Text block –
☆ ☆ ☆ ☆

1.2. Machine learning systems

Firstly, let us learn about the machine learning problems in their typical definitions.

1.2.1. Machine learning problems

Machine learning problems can be broadly classified into two categories: supervised learning and unsupervised learning. In supervised learning, the data is labelled, and the goal is to predict or estimate the label for new data. In unsupervised learning, the data is not labelled, and the goal is to find patterns, such as relationships or structures, in the data. The motivating example in the last section about predicting sales from advertising is a supervised learning problem, since we are learning from a dataset of example product sales and their associated advertising campaigns. Furthermore, machine learning models can generate two types of outputs: discrete and continuous. Discrete outputs are categorical, such as the class of an image. Continuous outputs are numerical, such as the price of a house.

Thus, supervised learning can be further divided into classification and regression. In classification, the output is a discrete (e.g. categorical or qualitative) value, such as a category or a class. In regression, the output is a continuous (e.g. quantitative) value, such as a number or a probability. Unsupervised learning can be further divided into clustering and dimensionality reduction. In clustering, the goal is to find groups of similar data points so the output is a discrete value, such as a cluster index. In dimensionality reduction, the goal is to find a lower-dimensional representation of the data so the output is of continuous values, such as a vector.

The following table shows the different types of machine learning problems in the context of the above definitions.

Table 1.1 Supervised and unsupervised machine learning

Machine Learning

Supervised

Unsupervised

Discrete output

Classification

Clustering

Continuous output

Regression

Dimensionality reduction

1.2.2. Basic notations

We use notations slightly different from those in the textbook to reduce the cognitive load (hopefully). We use \(N\) to represent the number of samples, i.e. distinct data points or observations. We use \(D\) to represent the number of features, i.e. distinct variables or attributes that are available for learning a model, also known as the dimensionality. We use \(C\) to represent the number of classes, i.e. distinct categories or labels. We use \(\mathbf{x}_n\) to represent the \(n\)-th sample, where \(n = 1, 2, \ldots, N\). We use \(x_{nd}\) to represent the \(d\)-th feature of the \(n\)-th sample, where \(d = 1, 2, \ldots, D\). We use \(y_n\) to represent the label of the \(n\)-th sample, where \(y_n \in \{1, 2, \ldots, C\}\). We use \(\mathbf{X}\) to represent the feature matrix, also know as the data matrix, where \(\mathbf{X} = [\mathbf{x}_1, \mathbf{x}_2, \ldots, \mathbf{x}_N]\). We use \(\mathbf{y}\) to represent the label vector, where \(\mathbf{y} = [y_1, y_2, \ldots, y_N]^\top\). We use \(\mathbf{W}\) to represent the weight matrix, where \(\mathbf{W} = [\mathbf{w}_1, \mathbf{w}_2, \ldots, \mathbf{w}_C]\). We use \(\mathbf{b}\) to represent the bias vector, where \(\mathbf{b} = [b_1, b_2, \ldots, b_C]^\top\). We use \(\mathbf{z}_n\) to represent the linear combination of the \(n\)-th sample, where \(\mathbf{z}_n = \mathbf{W} \mathbf{x}_n + \mathbf{b}\).

☆ ☆ ☆ ☆

Source material –
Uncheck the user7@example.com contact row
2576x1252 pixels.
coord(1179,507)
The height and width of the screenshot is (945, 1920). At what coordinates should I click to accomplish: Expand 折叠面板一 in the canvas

☆ ☆ ☆ ☆

Please copy word for word the passage of the machine learning text starting at "Thus, supervised learning" and ending at "the above definitions.". You won't need the listing for this.

Thus, supervised learning can be further divided into classification and regression. In classification, the output is a discrete (e.g. categorical or qualitative) value, such as a category or a class. In regression, the output is a continuous (e.g. quantitative) value, such as a number or a probability. Unsupervised learning can be further divided into clustering and dimensionality reduction. In clustering, the goal is to find groups of similar data points so the output is a discrete value, such as a cluster index. In dimensionality reduction, the goal is to find a lower-dimensional representation of the data so the output is of continuous values, such as a vector.

The following table shows the different types of machine learning problems in the context of the above definitions.